The reason of this phenomenon is open question.

Two modes in the replication of dsRNA: the shuttle mode and the bimolecular reaction mode

The population landscape on the 4-dimensional sequence space of the 17th round of transfer gave a main peak around ---CAAC-3′ (Fig. 4). In the preceding studies on the batch amplification reaction starting from a ssRNA, a template with 3′-terminal C-stretch (---CCC-3′ or ---CCCC-3′) was amplified effectively. Which sequence is the optimal, ---CCC-3′ or ---CAAC-3′? This apparent contradiction was resolved as follows. It was confirmed that in the batch amplification the ---CCC-3′ was much more effective than the ---CAAC-3′ (Fig. 5), but in the serial transfer condition in which the ----CAAC-3′ was sustained (or grown gradually) the ---CCC-3′ was washed out (Fig. 6).

In fact as reported in Introduction, for a template of ssRNA of 50 nts having terminal sequence 5′-GGG------CCC-3′, the apparent doubling time in the initial phase of batch amplification is 12 min. On the other hand, as shown in Figure 6B, the same 5′-GGG------CCC-3′ was washed out at 1.4-fold dilution and 120 min incubation.

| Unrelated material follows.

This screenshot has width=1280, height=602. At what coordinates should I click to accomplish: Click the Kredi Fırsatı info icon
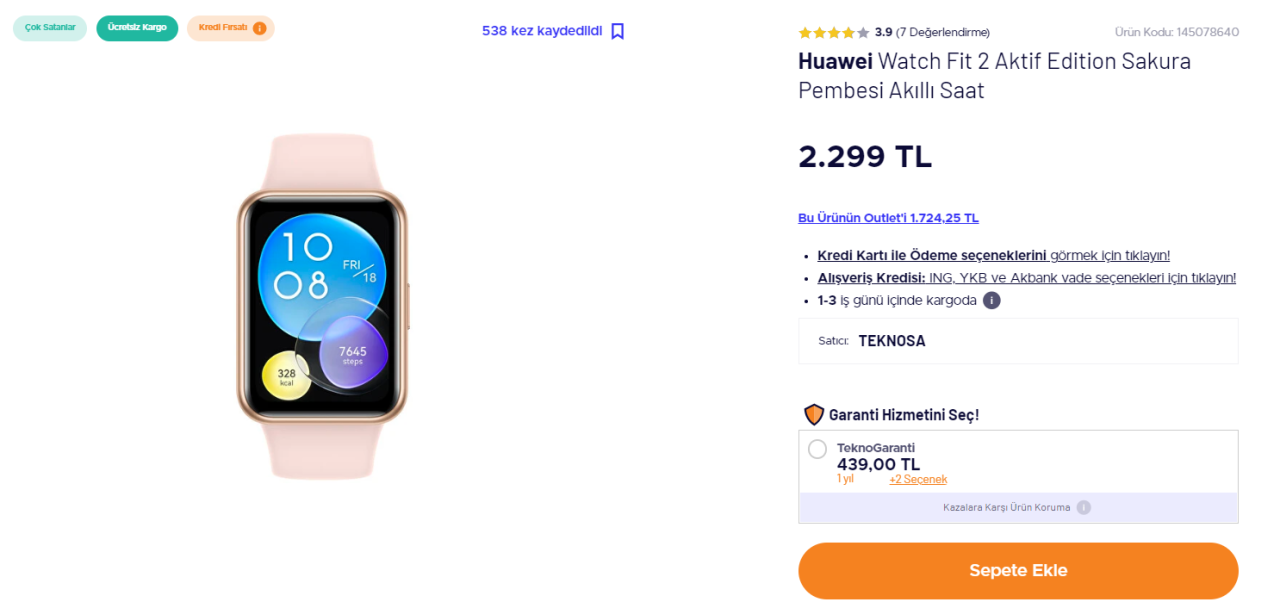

Based on these results we propose the existence of the “shuttle mode” replication of dsRNA as one of the possibilities. “Shuttle mode” replication means the successive strand dissociation replication of dsRNA without dissociation of the enzyme from plus/minus template set, explained as follows. At the end of (–)strand polymerization on the (+)strand template, the enzyme translocates from 5′-terminus of (+)strand template to 3′-terminus of fresh (–)strand and begin to polymerize the next generation (+)strand, dissociating the parent (+)strand. And the end of this time polymerization, the similar event occurs to begin polymerization of the next generation (–)strand, and so on. The enzyme translocation is not fully successful, and all the enzymes dissociate from the plus/minus template sets after many (say 10) shuttling cycle. The phenomena that in the batch replication reaction a growth curve became nearly flat after 240 min [Fig. 3 in Ref. 10] showed probably the life-time of shuttle mode replication. The cause of this lying flat may not be inactivation of the enzyme nor consumption of NTPs. If this explanation is correct, the probability of successful translocation is estimated to be 80%.

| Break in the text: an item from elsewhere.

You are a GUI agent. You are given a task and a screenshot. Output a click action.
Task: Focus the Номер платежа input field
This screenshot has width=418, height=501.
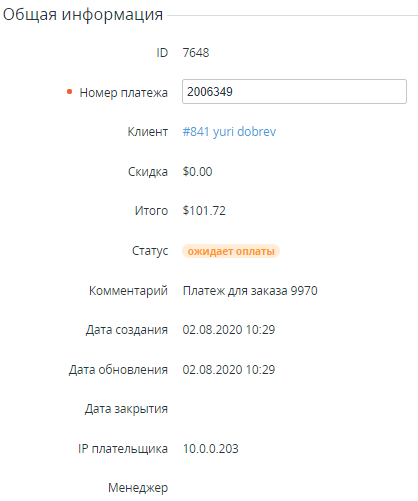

The selected sequences in our serial transfer have passed two criteria; the primer-independent replication of ssRNA (for round 1) and the bi-molecular reaction mode replication of dsRNA (for round 2–17). On the other hand, the C-stretch found in the batch amplification, in which the amplification proceeds based on the primer-independent replication plus shuttle mode, seems to be not favorable for the bi-molecular reaction mode replication of dsRNA, because the terminal sequence having C-stretch cannot breathe easily in comparison with the sequence including weak AU base pair(s). Breathing of the terminal region of dsRNA allows NV3Dpol to bind to the 3′-terminal region and make the initiation complex for the next replication.

Conclusion

NV3Dpol was successfully used for the natural selection type (that is, the fitness = the specific growth rate, as realized in the serial transfer) in vitro selection experiment. Analysis of selected sequences suggested a novel RNA replication mode, that is, the shuttle replication mode. A tentatively recommended terminal sequences for the in vitro evolution with NV3Dpol is 5′-GGGCAAAAA-------------------UUUUACAAC-3′ or 5′-GGGCAAAAA -------------------UUUUACAA-3′. The central region indicated by “--------” is able to have more than 500 nts size encoding a protein of more than 150 a.a. We hope even NV3Dpol itself (510 a.a.) will be coded in this region.